■ CONSIGNA 1
Decide si cada afirmación coincide con el texto sobre la Cafetería Avenida y responde sí o no, citando literalmente las palabras del texto que lo deciden. (a) En la Cafetería Avenida un café cuesta sesenta céntimos. (b) La Cafetería Avenida no tiene rampa de acceso. (c) Cuando el narrador era niño, Pepe llevaba periódicos colgados al cuello.
■ CONSIGNA 2
Convierte en una lista breve el párrafo del texto sobre la Cafetería Avenida que empieza por «Pasean a cualquier hora del día» y conserva sus datos principales.

■ TEXTO DE ORIGEN
◆ ◆ ◆ ◆ ◆ ◆ ◆

          Pasean a cualquier hora del día, sobre sus sillas de ruedas, a fuerza de brazos, los que pueden, o empujados por un motor eléctrico que dirigen con un mando a la medida de cada impedimento. A veces, acompañados de algún amigo o familiar; en la mayor parte de las ocasiones en solitario. No creo que haya una calle más concurrida de sillas de ruedas en toda la isla de Tenerife, al menos. También es habitual verles a las puertas del Centro observando a los coches pasar, o fumando, o simplemente tomando el aíre y charlando entre ellos o con el personal sanitario que les atiende, inconfundibles por el blanco uniforme. Los residentes más aventureros, los que se recorren la avenida de un lado a otro a diario, son bien conocidos por muchos lugareños, pero especialmente por los camareros y clientes habituales de los bares de la zona. Un cortado y un rato de compañía, con palabras o sin ellas; el gesto amable y la sonrisa son suficientes muchas veces, quizá la mayoría. Les veo a menudo tomando café a la puerta del bar, cuando éste no dispone de rampa de acceso, atendidos en la misma acera por el personal del negocio, que ante la imposibilidad del residente de valerse por sí mismo, hasta les remueven el azúcar y les cobran introduciendo los pulcros dedos en el monedero abierto con total confianza. Gente buena, sin duda.

          Desde hace algún tiempo, los domingos por la mañana, luego de comprar La Opinión de Tenerife en la gasolinera más cercana, en compañía de mi inseparable Goliat (mi perro), me tomo un rico café en la terracita del bar justamente situado frente al Centro de Atención a Minusválidos Físicos, uno de los más visitado por los internos; la Cafetería Avenida. Se trata de un local agradable, atendido por un personal, en su mayoría femenino, sumamente amable y cordial, donde un café te cuesta sesenta céntimos, y desayunas bien por dos euros. Sí, aún existen lugares así. Pues bien, no hace mucho, disfrutando de la lectura del periódico, sorbo a sorbo de café, en la terraza de esta cafetería, que cuenta con rampa de acceso para minusválidos (como algunos otros negocios de la zona), descubrí a un viejo conocido de la infancia. Después de muchos años volví a ver a Pepe. Era yo un niño cuando Pepe, un hombre joven entonces, arrastrando cada paso, cruzaba a diario el puente Galcerán de la capital chicharrera, con una tira de cupones colgada al cuello. Muchas mañanas, camino de La Salle, me crucé con él. Ya entonces, su rostro mostraba un gesto torcido y sus brazos evidenciaban suma dificultad para la movilidad articular. Siempre admiré su determinación; su admirable voluntad. Así y todo, Pepe cruzaba el puente camino de algún lugar, cada día, paso a paso. Y paso a paso voló el tiempo hasta que lo volví a ver ese cercano domingo, apoyado sobre un andador. Pepe ya está mayor; ya es un anciano. Entraba en la Cafetería Avenida, avanzando por la rampa que le permite el acceso a golpe de pasos de acero, tan rotundo como la voluntad y determinación de antaño. “Hola, Pepe, ¿un cortadito?”, dijo alguien, con afecto, más afirmando que preguntando. Él contestó con su sonrisa torcida y sus palabras de medio lado, haciéndose entender tanto con los ojos y el corazón, como con el sonido de su voz quebrada.
◆ ◆ ◆ ◆ ◆ ◆ ◆
Entradas de datos recopiladas:
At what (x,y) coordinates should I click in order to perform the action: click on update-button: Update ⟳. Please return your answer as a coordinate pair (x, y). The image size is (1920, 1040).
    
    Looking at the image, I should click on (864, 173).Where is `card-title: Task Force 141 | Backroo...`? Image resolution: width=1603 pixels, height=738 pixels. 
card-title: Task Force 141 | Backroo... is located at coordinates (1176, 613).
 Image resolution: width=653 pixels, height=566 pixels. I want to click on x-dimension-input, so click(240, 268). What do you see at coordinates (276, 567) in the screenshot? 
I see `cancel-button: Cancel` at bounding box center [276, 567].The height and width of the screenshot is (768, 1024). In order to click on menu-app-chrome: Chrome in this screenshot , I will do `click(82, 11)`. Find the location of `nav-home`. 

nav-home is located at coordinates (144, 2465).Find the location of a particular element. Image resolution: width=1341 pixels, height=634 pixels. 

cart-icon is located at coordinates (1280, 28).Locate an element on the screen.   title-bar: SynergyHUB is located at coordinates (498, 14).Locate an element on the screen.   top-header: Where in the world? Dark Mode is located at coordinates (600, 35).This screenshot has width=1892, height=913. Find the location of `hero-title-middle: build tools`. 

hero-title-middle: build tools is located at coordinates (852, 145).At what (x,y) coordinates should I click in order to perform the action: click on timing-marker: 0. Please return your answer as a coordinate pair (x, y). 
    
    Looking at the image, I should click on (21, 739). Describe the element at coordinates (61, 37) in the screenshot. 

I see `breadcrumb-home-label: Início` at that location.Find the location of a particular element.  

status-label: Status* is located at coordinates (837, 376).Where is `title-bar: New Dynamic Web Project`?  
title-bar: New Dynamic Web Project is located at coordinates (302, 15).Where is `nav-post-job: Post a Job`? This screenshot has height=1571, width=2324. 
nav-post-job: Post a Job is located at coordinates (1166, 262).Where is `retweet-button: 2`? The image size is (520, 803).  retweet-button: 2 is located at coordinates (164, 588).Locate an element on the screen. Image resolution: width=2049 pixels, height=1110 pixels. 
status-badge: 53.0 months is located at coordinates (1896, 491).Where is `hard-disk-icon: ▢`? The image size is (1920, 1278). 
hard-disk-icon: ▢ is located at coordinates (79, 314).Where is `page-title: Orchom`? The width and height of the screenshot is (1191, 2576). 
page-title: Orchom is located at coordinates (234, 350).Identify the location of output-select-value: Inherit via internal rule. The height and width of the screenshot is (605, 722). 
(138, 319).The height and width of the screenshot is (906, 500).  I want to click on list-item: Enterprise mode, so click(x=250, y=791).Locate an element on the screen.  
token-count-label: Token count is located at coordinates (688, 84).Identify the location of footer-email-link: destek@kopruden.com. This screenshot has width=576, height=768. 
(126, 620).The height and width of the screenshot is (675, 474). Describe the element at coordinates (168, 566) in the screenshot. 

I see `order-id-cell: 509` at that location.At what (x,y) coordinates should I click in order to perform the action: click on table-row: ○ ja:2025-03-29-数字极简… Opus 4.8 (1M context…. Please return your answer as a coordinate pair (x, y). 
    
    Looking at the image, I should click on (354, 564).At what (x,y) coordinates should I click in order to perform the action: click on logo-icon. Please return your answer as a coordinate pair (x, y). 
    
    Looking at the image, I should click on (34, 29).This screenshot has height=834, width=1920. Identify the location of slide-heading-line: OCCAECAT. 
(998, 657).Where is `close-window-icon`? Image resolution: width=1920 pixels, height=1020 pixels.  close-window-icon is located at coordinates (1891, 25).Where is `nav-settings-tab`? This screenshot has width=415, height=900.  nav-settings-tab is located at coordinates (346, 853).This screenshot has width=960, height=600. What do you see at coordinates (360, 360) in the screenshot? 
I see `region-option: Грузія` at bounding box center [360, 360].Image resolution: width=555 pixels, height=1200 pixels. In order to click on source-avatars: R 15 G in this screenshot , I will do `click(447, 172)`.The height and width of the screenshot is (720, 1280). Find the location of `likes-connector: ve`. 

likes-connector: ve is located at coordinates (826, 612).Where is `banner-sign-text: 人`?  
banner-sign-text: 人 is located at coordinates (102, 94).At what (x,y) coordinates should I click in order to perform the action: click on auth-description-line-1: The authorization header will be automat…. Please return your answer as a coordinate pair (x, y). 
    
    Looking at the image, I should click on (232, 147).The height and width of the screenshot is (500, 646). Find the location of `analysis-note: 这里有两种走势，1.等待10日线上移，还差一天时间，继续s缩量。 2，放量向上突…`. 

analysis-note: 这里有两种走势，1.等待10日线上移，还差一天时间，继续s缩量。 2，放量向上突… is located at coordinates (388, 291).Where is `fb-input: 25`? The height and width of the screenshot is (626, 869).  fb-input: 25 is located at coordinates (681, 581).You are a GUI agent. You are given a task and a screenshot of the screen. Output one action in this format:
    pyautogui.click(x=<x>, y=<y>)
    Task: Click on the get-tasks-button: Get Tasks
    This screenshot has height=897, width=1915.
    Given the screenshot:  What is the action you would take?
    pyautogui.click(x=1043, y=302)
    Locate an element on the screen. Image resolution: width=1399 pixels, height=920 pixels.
◆ ◆ ◆ ◆ ◆ ◆ ◆
■ SOLUCIÓN DEL EJERCICIO 1
(a) Sí: «donde un café te cuesta sesenta céntimos».
(b) No: «que cuenta con rampa de acceso para minusválidos».
(c) No: «con una tira de cupones colgada al cuello».

■ SOLUCIÓN DEL EJERCICIO 2
- Los residentes pasean a cualquier hora en sillas de ruedas, que mueven con los brazos o con un motor eléctrico. Casi siempre van solos y a veces los acompaña un amigo o un familiar.
- Probablemente no haya en toda la isla de Tenerife una calle con más sillas de ruedas.
- A las puertas del Centro miran pasar los coches, fuman, toman el aire o charlan entre ellos o con el personal sanitario, que viste uniforme blanco.
- Los más aventureros recorren la avenida a diario y son conocidos por muchos lugareños, sobre todo por los camareros y los clientes habituales de los bares.
- Cuando un bar no tiene rampa, el personal los atiende en la acera. Incluso les remueve el azúcar y les cobra tomando el dinero de su monedero.